Children with motor delays often experience challenges in health-related fitness, but the impact on running skills remains unclear. Previous research has shown that children with motor coordination problems have lower cardiorespiratory fitness, muscle strength, endurance, and higher body weight compared to peers. Few studies have examined anaerobic capacity, muscular power, endurance, running performance, and fatigue in children with developmental coordination disorder (DCD). This study aims to compare repetitive running and running-induced fatigue in typically developing children and those with varying degrees of motor coordination problems. Groups were classified using the Movement Assessment Battery for Children, second edition (MABC-2), as probably having DCD (p-DCD, ≤5th percentile, age 9.7 (SD 1.6), n = 141), at risk for DCD (r-DCD, 6th-16th percentile, age 9.9 (SD1.6), n = 160), and typically developing (TD, >16th percentile, age 9.6 (SD 1.6), n = 191). Anaerobic fitness and fatigue were assessed using the Children's Repetitive and Intermittent Sprinting Performance test (CRISP), while lower and upper body muscular strength, running, and agility were measured with the performance and fitness (PERF-FIT) test battery Power and Agility subscale. Age groups (6-9 and 10-12 years) were analyzed to determine when performance deficits emerged. The p-DCD group was significantly slower, had less power, and fatigued more than the r-DCD and TD children ( < 0.01). This was already clearly the case in the 6-9-year-olds, who slowed down already after the first runs, while the older poorly coordinated children started slower than their peers and showed a more gradual decrease in performance over the runs. Moderate coordination differences between r-DCD and TD children did not significantly impact fatigue, but p-DCD children exhibited greater fatigue due to overestimating their start speed, higher body weight, lower power, and reduced agility, especially in younger age groups. (Too) High starting speed, especially in the younger less coordinated children (p-DCD), is likely to lead to more fatigue.

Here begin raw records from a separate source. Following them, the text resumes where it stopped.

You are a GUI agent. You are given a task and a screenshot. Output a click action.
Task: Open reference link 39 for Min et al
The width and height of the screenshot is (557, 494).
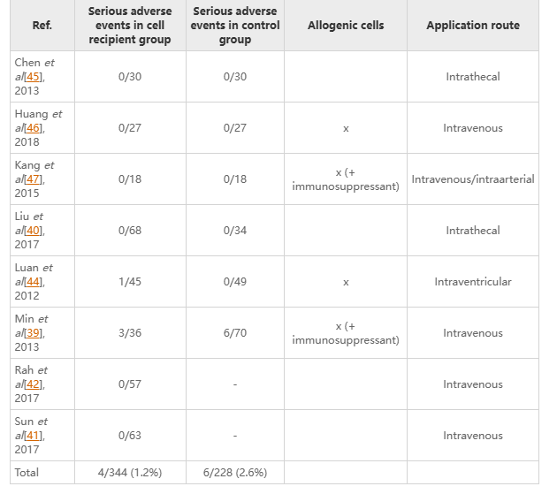tap(34, 333)

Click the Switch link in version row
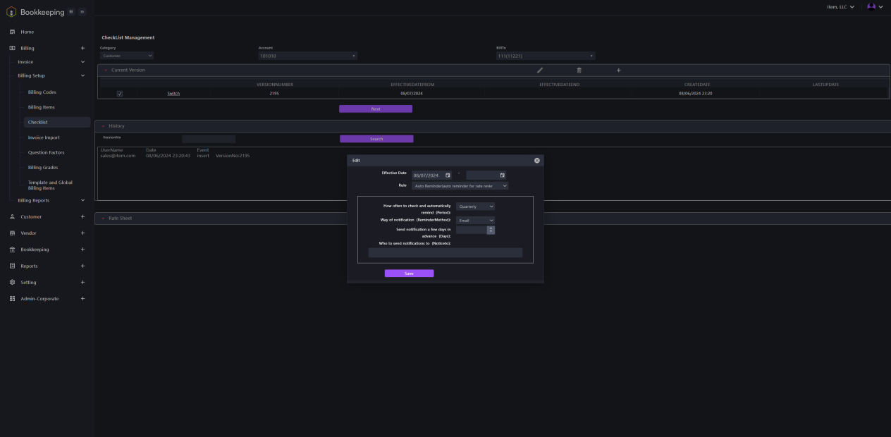click(173, 93)
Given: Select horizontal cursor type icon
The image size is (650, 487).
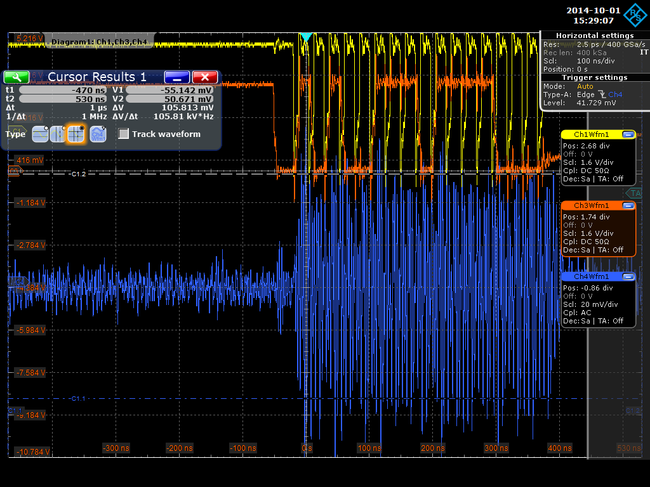Looking at the screenshot, I should click(40, 134).
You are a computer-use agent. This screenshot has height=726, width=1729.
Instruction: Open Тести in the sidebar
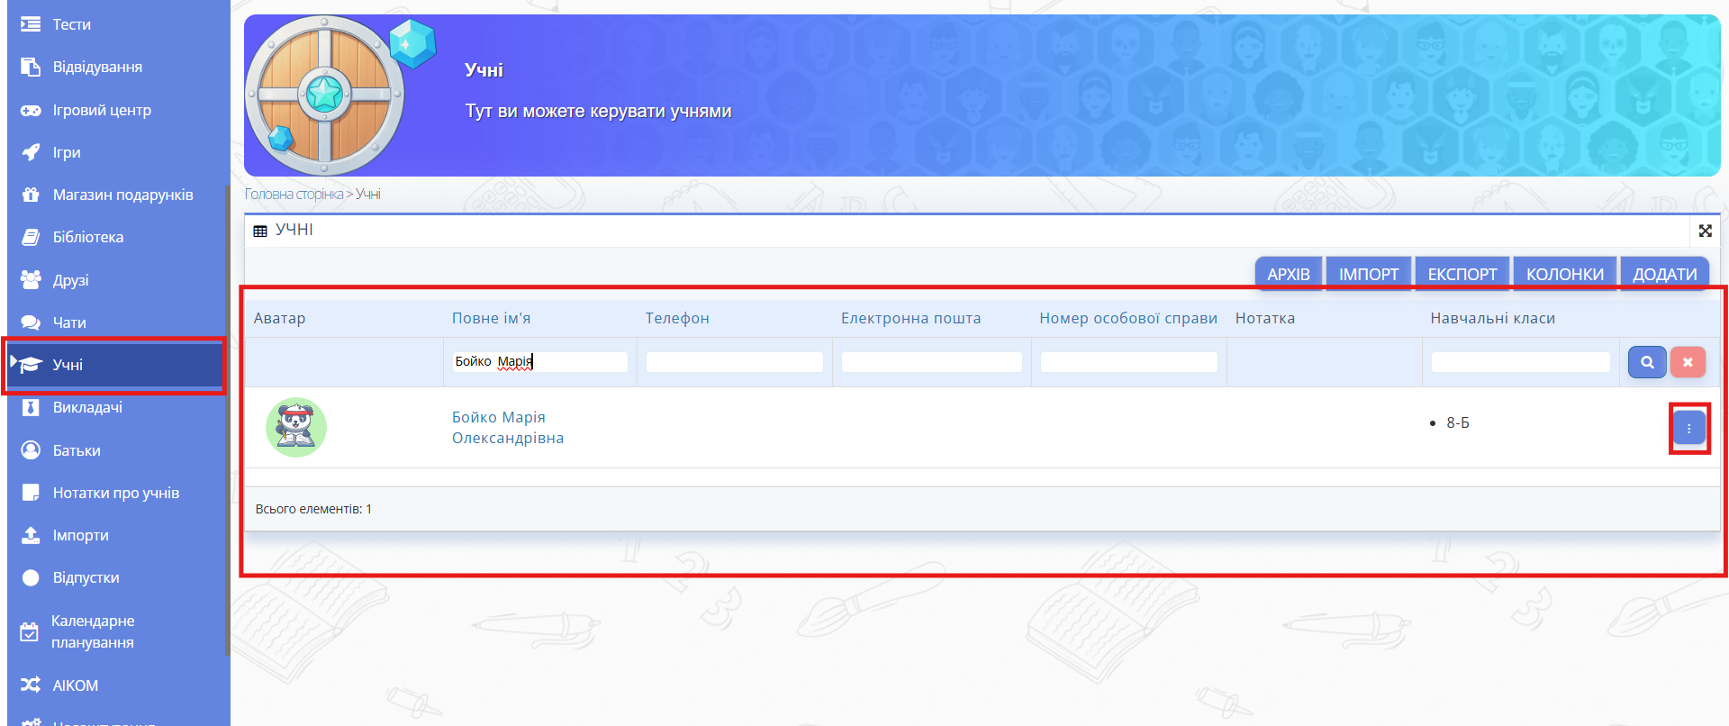[x=71, y=24]
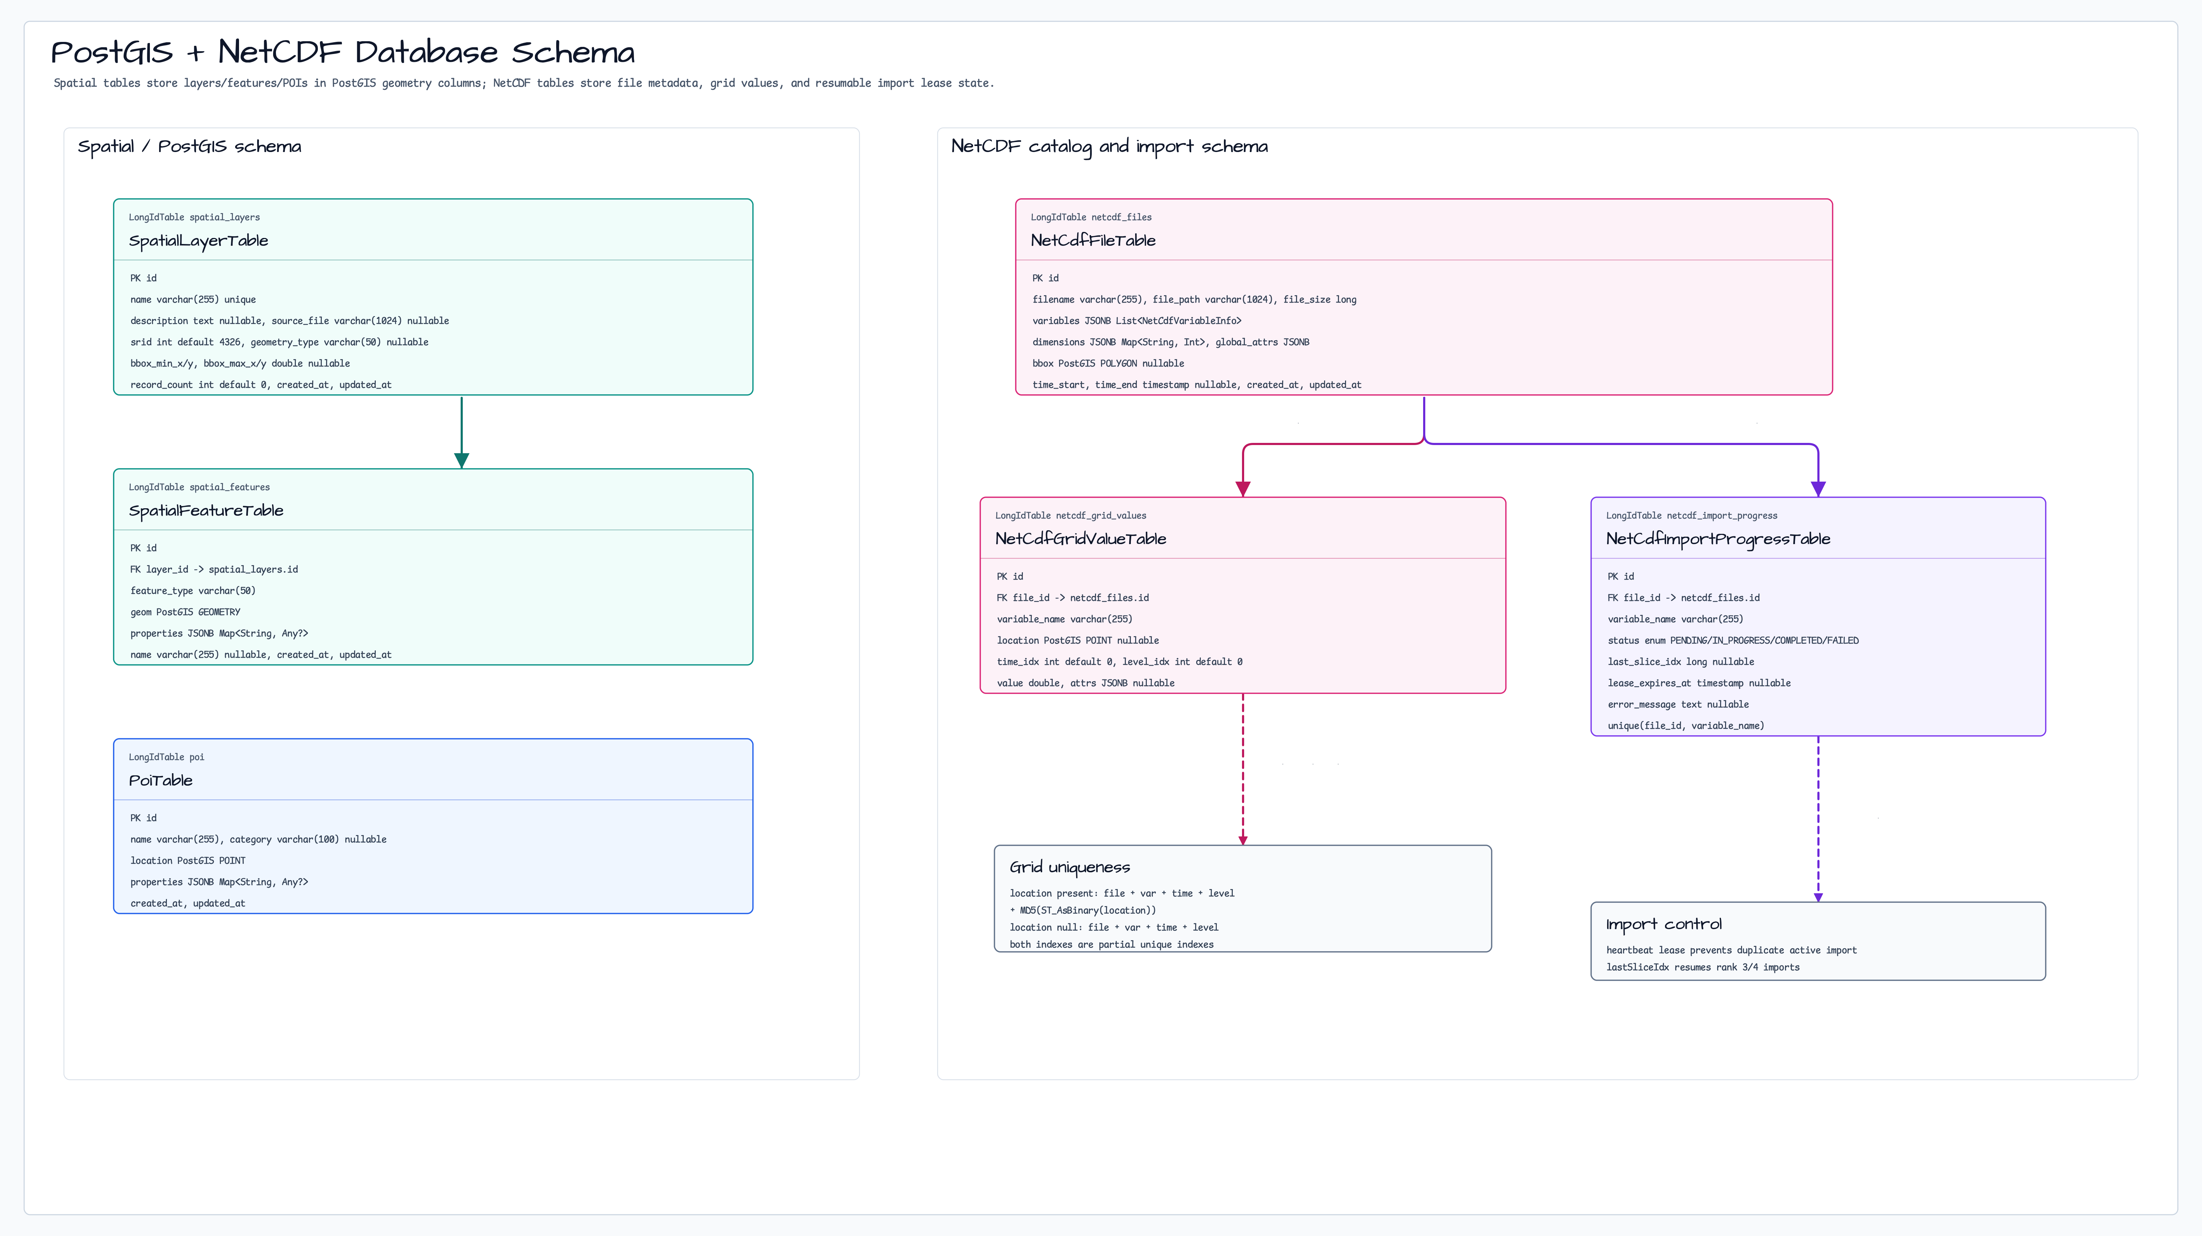Click the 'FK layer_id -> spatial_layers.id' row

(x=215, y=569)
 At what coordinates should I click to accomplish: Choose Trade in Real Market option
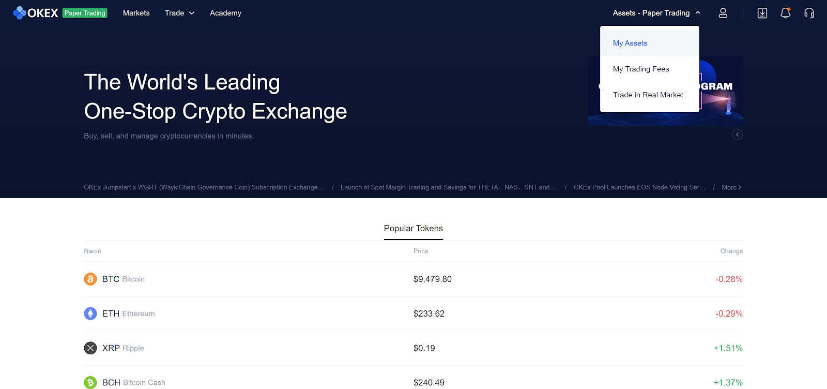pyautogui.click(x=648, y=95)
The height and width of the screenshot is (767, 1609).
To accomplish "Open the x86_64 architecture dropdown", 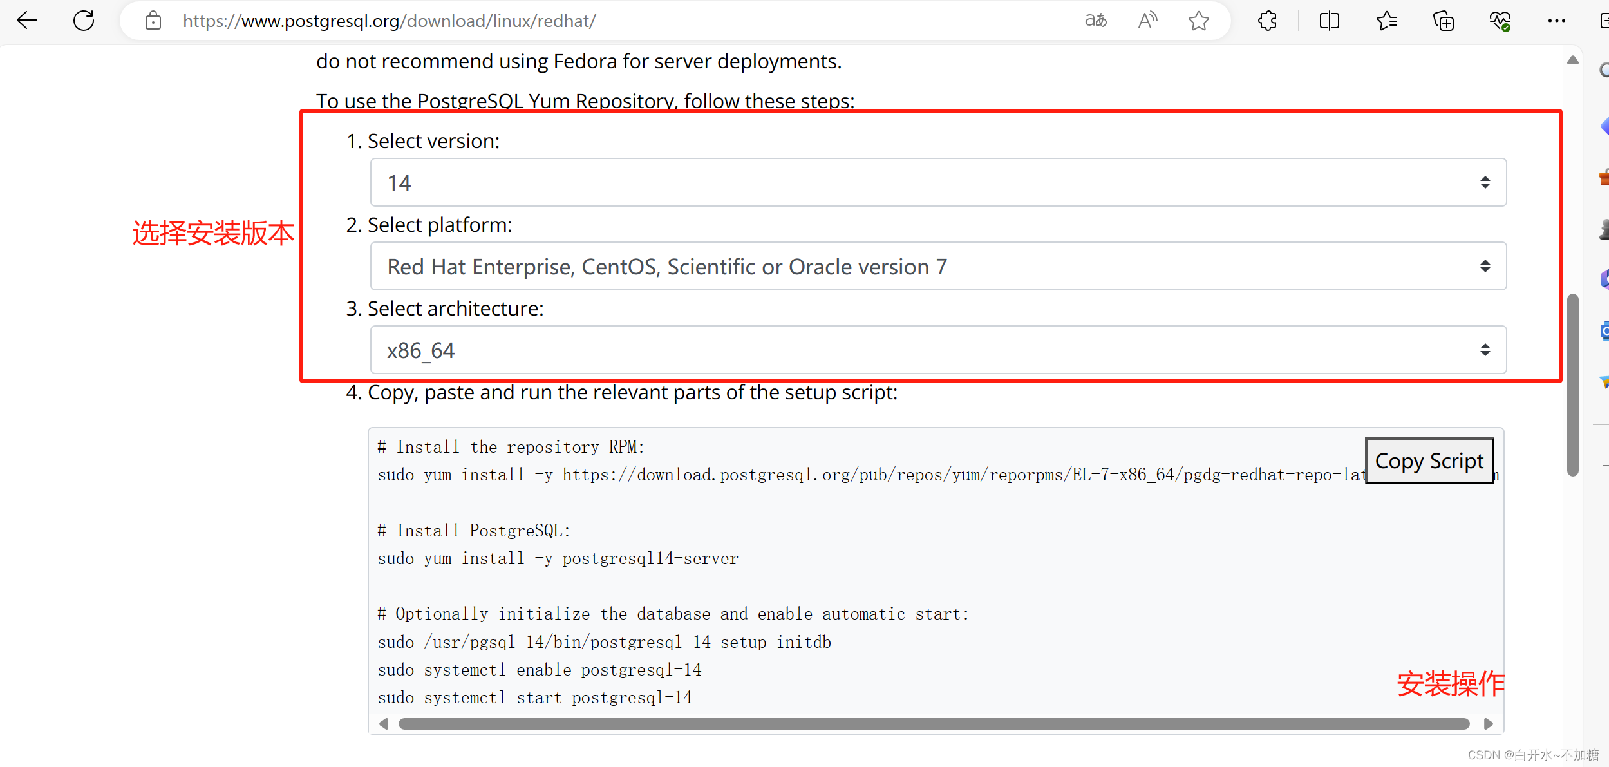I will [938, 350].
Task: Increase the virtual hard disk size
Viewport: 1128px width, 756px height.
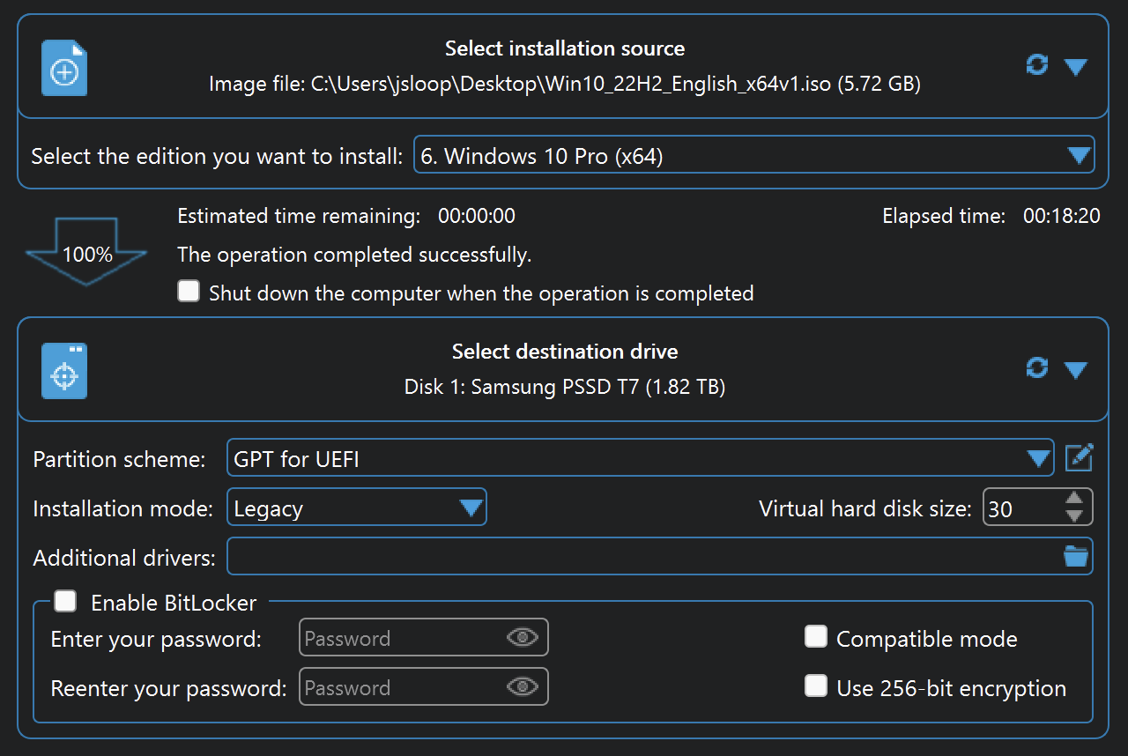Action: click(x=1074, y=499)
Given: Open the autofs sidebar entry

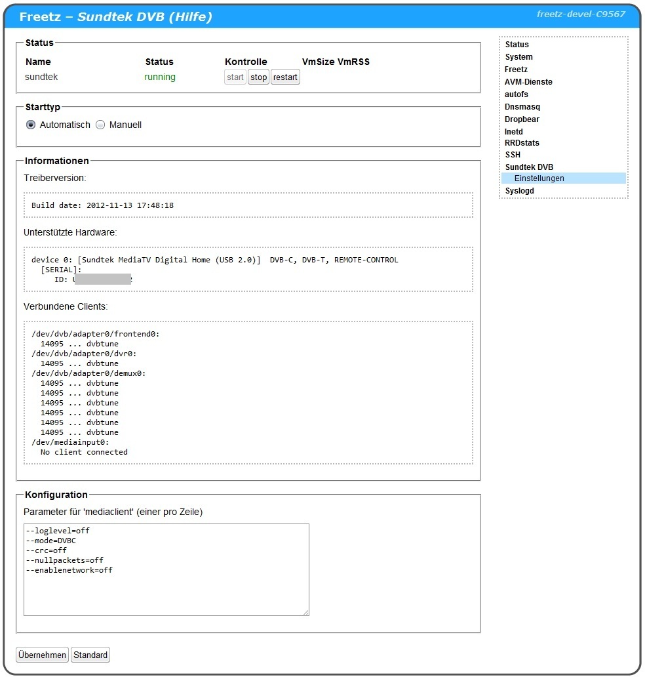Looking at the screenshot, I should (x=516, y=94).
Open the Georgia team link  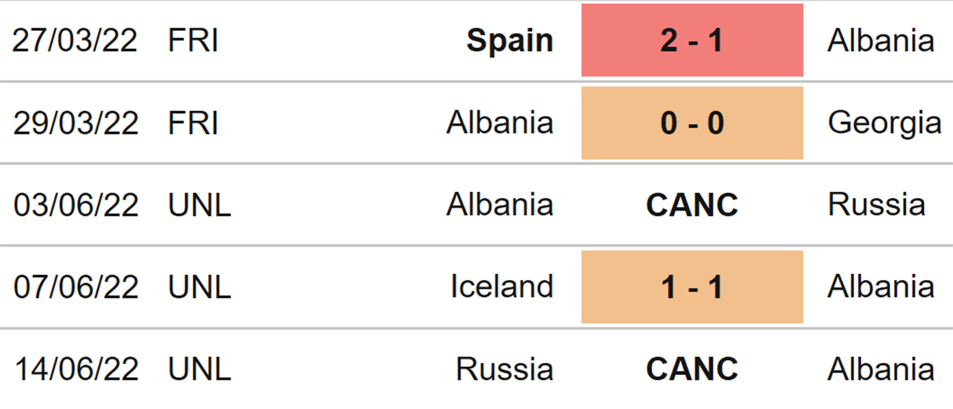click(x=884, y=123)
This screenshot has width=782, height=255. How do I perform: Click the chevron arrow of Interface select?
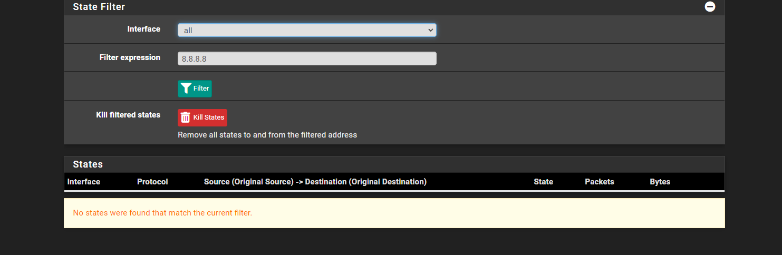tap(430, 31)
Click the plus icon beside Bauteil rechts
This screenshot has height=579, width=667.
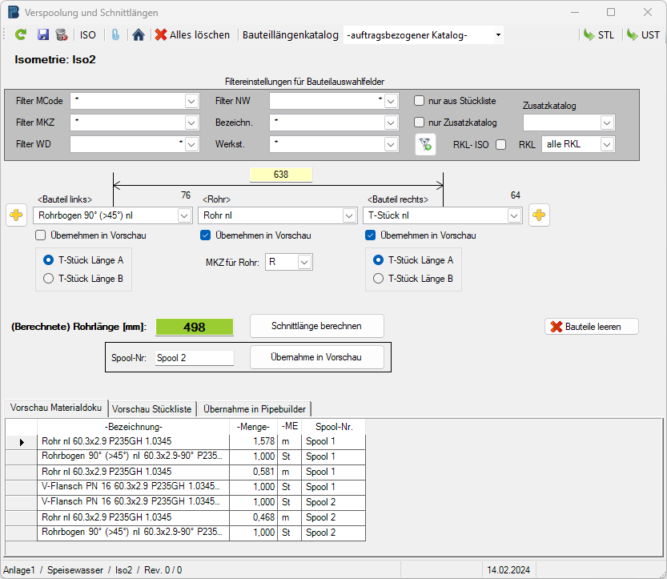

运动发育迟缓的儿童在与健康相关的体能方面常常面临挑战,但对其跑步技能的影响仍不明确。先前的研究表明,与同龄人相比,存在运动协调问题的儿童心肺功能、肌肉力量、耐力较差,体重较高。很少有研究考察发育性协调障碍(DCD)儿童的无氧能力、肌肉力量、耐力、跑步表现和疲劳情况。本研究旨在比较发育正常儿童与存在不同程度运动协调问题的儿童在重复跑步及跑步诱发疲劳方面的差异。使用儿童运动评估量表第二版(MABC - 2)将研究对象分为可能患有DCD(p - DCD,百分位数≤5,年龄9.7(标准差1.6),n = 141)、有DCD风险(r - DCD,百分位数6 - 16,年龄9.9(标准差1.6),n = 160)和发育正常(TD,百分位数>16,年龄9.6(标准差1.6),n = 191)三组。采用儿童重复和间歇冲刺能力测试(CRISP)评估无氧适能和疲劳情况,同时使用体能与健康(PERF - FIT)测试组合中的力量和敏捷性子量表测量上下肢肌肉力量、跑步和敏捷性。对年龄组(6 - 9岁和10 - 12岁)进行分析,以确定表现缺陷何时出现。p - DCD组比r - DCD组和TD组儿童明显跑得更慢、力量更小且疲劳程度更高(P < 0.XXX)。在6 - 9岁儿童中情况已然如此,他们在首次跑步后就开始减速,而年龄较大、协调性较差的儿童起跑比同龄人慢,并且在跑步过程中表现出更逐渐的下降。r - DCD组和TD组儿童之间适度的协调差异对疲劳没有显著影响,但p - DCD组儿童由于高估起跑速度、体重较高、力量较低和敏捷性降低而表现出更大的疲劳,尤其是在较年轻的年龄组中。(过高的)起跑速度,尤其是在较年轻、协调性较差的儿童(p - DCD)中,可能会导致更多疲劳。